To calculate the change in entropy, we will use the formula: \[\Delta S^{\circ} =\Delta S^{\circ}_{\text{products}} - \Delta S^{\circ}_{\text{reactants}}\] Let's find the entropy changes in the reactants and products: - For H₂(g): \(S^{\circ}_{\text{H₂(g)}} = 130.6 \frac{J}{mol K}\) - For O₂(g): \(S^{\circ}_{\text{O₂(g)}} = 205.1 \frac{J}{mol K}\) - For H₂O(l): \(S^{\circ}_{\text{H₂O(l)}} = 69.9 \frac{J}{mol K}\) Now, we can substitute these values in the formula and calculate the change in entropy: \[\Delta S^{\circ}= 69.9 - (130.6 + (0.5 \times 205.1))\] \[\Delta S^{\circ}= -164.2 \frac{J}{mol K}\] #b. \(2 \mathrm{CH}_{3} \mathrm{OH}(g)+3 \mathrm{O}_{2}(g) \longrightarrow 2 \mathrm{CO}_{2}(g)+4 \mathrm{H}_{2} \mathrm{O}(g)\) #

We have five moles of gas in the reactants and six moles of gas in the products. This means an increase in the number of molecules involved in the reaction which results in higher disorder. We can predict a positive \(\Delta S^{\circ}\).

Let's find the entropy changes in the reactants and products: - For CH₃OH(g): \(S^{\circ}_{\text{CH₃OH(g)}} = 239.7 \frac{J}{mol K}\) - For O₂(g): \(S^{\circ}_{\text{O₂(g)}} = 205.1 \frac{J}{mol K}\) - For CO₂(g): \(S^{\circ}_{\text{CO₂(g)}} = 213.8 \frac{J}{mol K}\) - For H₂O(g): \(S^{\circ}_{\text{H₂O(g)}} = 188.8 \frac{J}{mol K}\) Now we can substitute these values in the formula and calculate the change in entropy: \[\Delta S^{\circ}= (2 \times 213.8 + 4 \times 188.8) - (2 \times 239.7 + 3 \times 205.1)\] \[\Delta S^{\circ}= 243.6 \frac{J}{mol K}\] #c. \(\mathrm{HCl}(g) \longrightarrow \mathrm{H}^{+}(a q)+\mathrm{Cl}^{-}(a q)\) #

Gaseous HCl dissociates into aq H⁺ and Cl⁻ ions, resulting in a higher disorder due to the involvement of a significant amount of solvent molecules to solvate these ions. Consequently, we can predict a positive \(\Delta S^{\circ}\).
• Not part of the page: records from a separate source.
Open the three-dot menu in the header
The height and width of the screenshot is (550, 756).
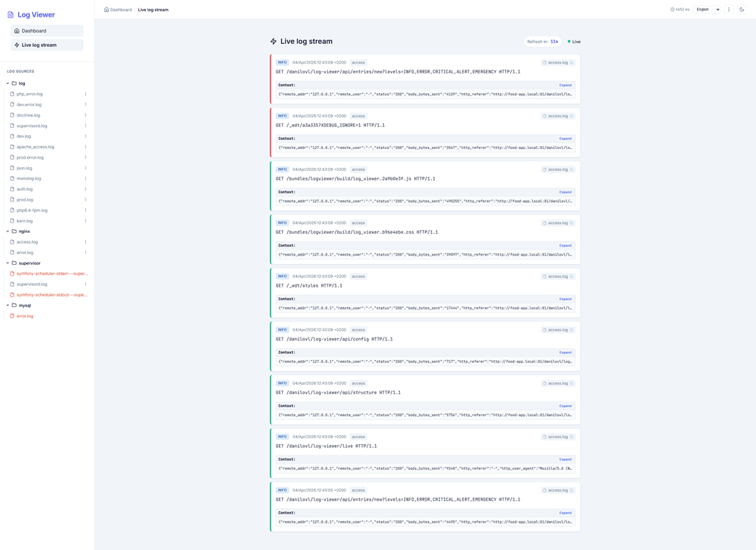[x=728, y=9]
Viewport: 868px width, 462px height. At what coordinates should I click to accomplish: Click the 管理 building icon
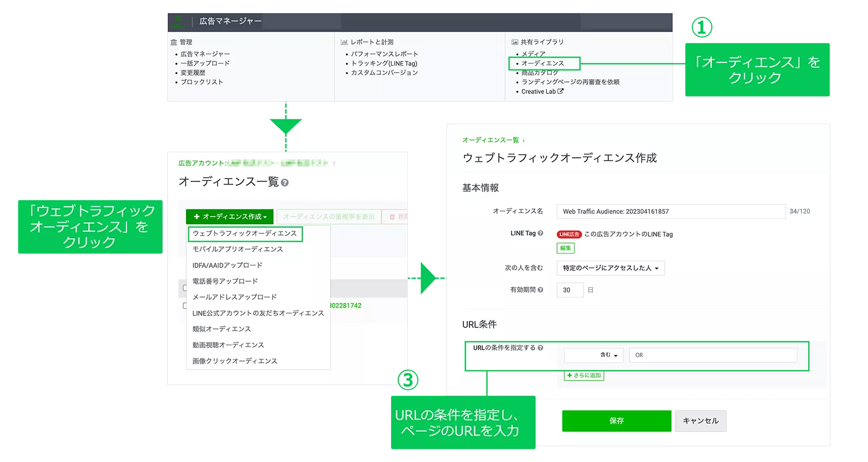(174, 42)

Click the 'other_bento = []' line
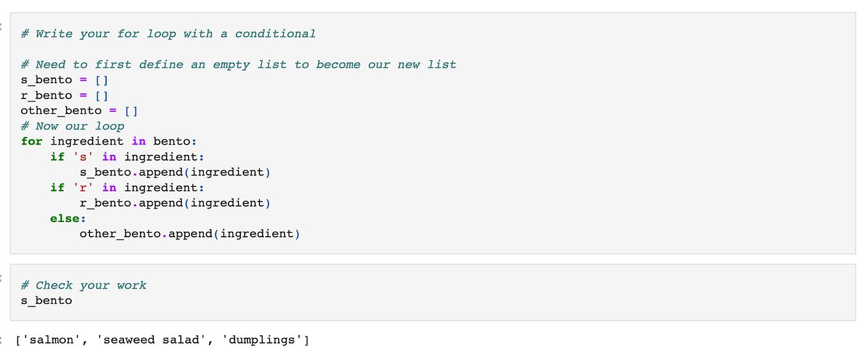pyautogui.click(x=79, y=111)
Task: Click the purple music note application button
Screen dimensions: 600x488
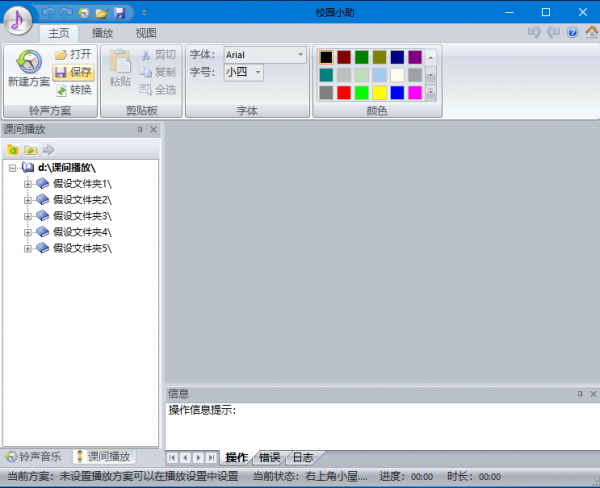Action: pyautogui.click(x=20, y=20)
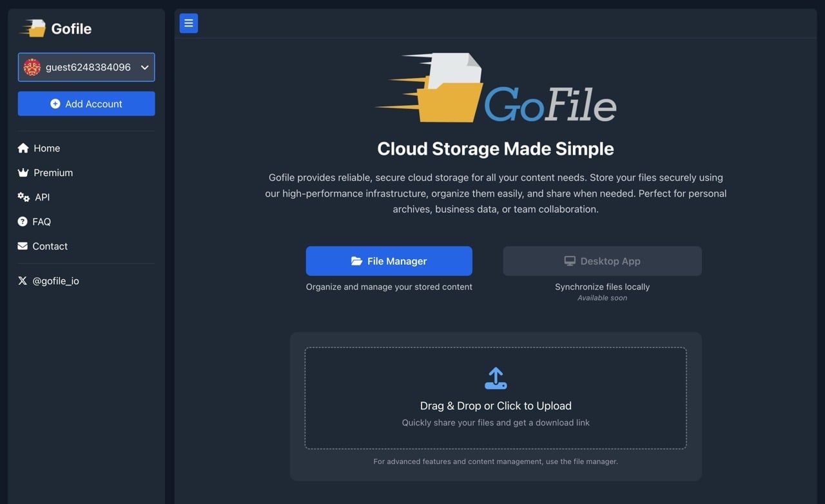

Let's find the entropy changes in the reactants and products: - For HCl(g): \(S^{\circ}_{\text{HCl(g)}} = 186.9 \frac{J}{mol K}\) - For H⁺(aq): \(S^{\circ}_{\text{H⁺(aq)}} = 0 \frac{J}{mol K}\) (by convention) - For Cl⁻(aq): \(S^{\circ}_{\text{Cl⁻(aq)}} = 56.5 \frac{J}{mol K}\) Now we can substitute these values in the formula and calculate the change in entropy: \[\Delta S^{\circ} = (0 + 56.5) - (186.9)\] \[\Delta S^{\circ} = -130.4 \frac{J}{mol K}\] To summarize the results: - For reaction (a), the sign of \(\Delta S^{\circ}\) is negative, and the calculated value is -164.2 \(\frac{J}{mol K}\). - For reaction (b), the sign of \(\Delta S^{\circ}\) is positive, and the calculated value is 243.6 \(\frac{J}{mol K}\). - For reaction (c), the sign of \(\Delta S^{\circ}\) is negative, and the calculated value is -130.4 \(\frac{J}{mol K}\).